I was scanning the edge of the canal as we walked along and was taken aback to see a completely different non-native species instead – a red-eared terrapin (Trechemys scripta elegans) basking out of the water on a log! This individual was around 30-40cm which is adult sized. These reptiles, originally from the Americas, were popular pets in the 1980’s and 1990’s following the Teenage Mutant Ninja Turtles on childrens’ TV. They tended to out-grow their confinements and many of the more irresponsible owners simply released them into the wild. They can live for several decades and so this specimen could have been in the canal for a long period of time. The sale of these species does continue however so it could be a more recent arrival.

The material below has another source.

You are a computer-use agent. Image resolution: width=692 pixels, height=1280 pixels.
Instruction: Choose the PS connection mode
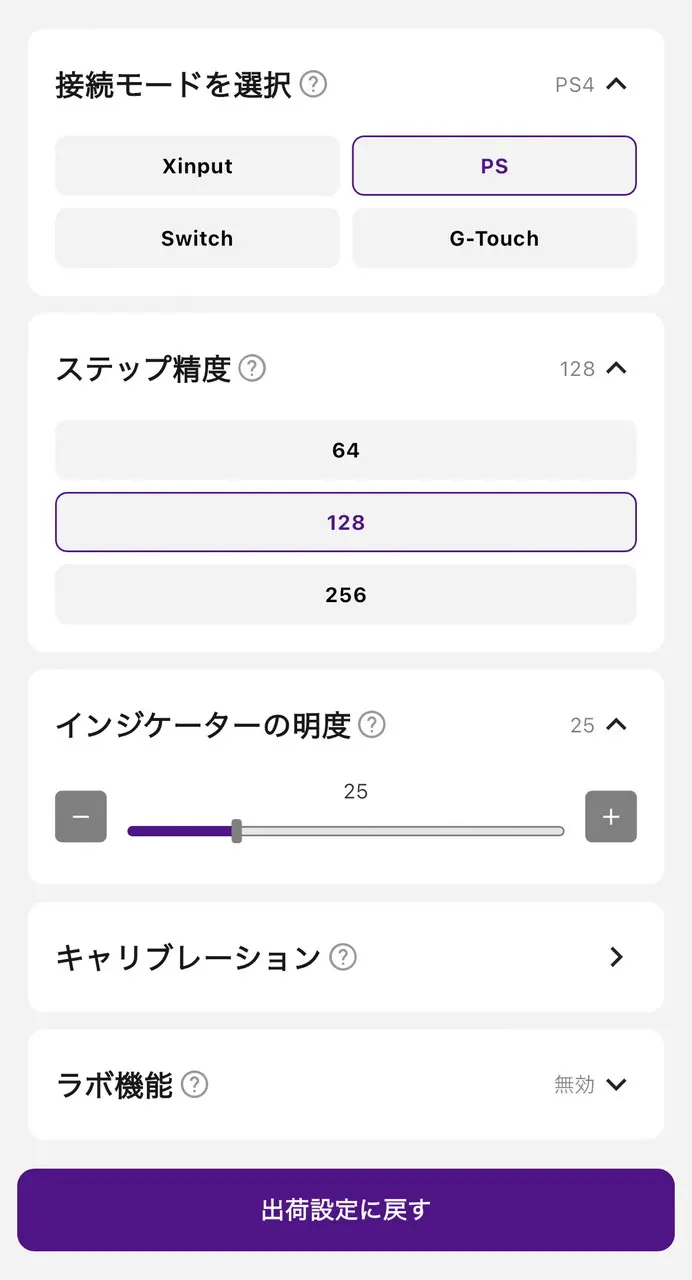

Red eared terrpin in British canal - Grantham Canal, Lincolnshire, UK

The terrapins feed on aquatic invertebrates and amphibians and so, like the mink, are a cause for concern in British waterways. Whilst the mink is quite able to breed and spread throughout the UK, there is less concern about the terrapins at present – they require around 100 days of >27 degrees or 60 days of >30 degrees for the eggs to successfully hatch and the young to develop which is rarely achieved in a British summer. This puts the terrapin into a different category to the mink – whilst they are not desirable, they are at least naturally controlled by the climate and they should not increase under their own steam. This means that there is not currently a requirement to control them in the wild; rather better controls on the sale of these species should ensure that they do not continue to be a problem once the individuals at large have died out naturally. That said, increased temperatures as a result of climate change could see this whole situation change! A juvenile was spotted Regent’s Canal in London last year and this caused concern that they might have found conditions warm enough to breed in our unusually hot summer.

The individual spotted in Grantham canal may even be the only one present – if no others were released alongside it. There is a record of an European Pond Turtle in the canal from 2006 which may be a misidentification of the same individual I saw, or it could be that this non-native species is also present along the waterway.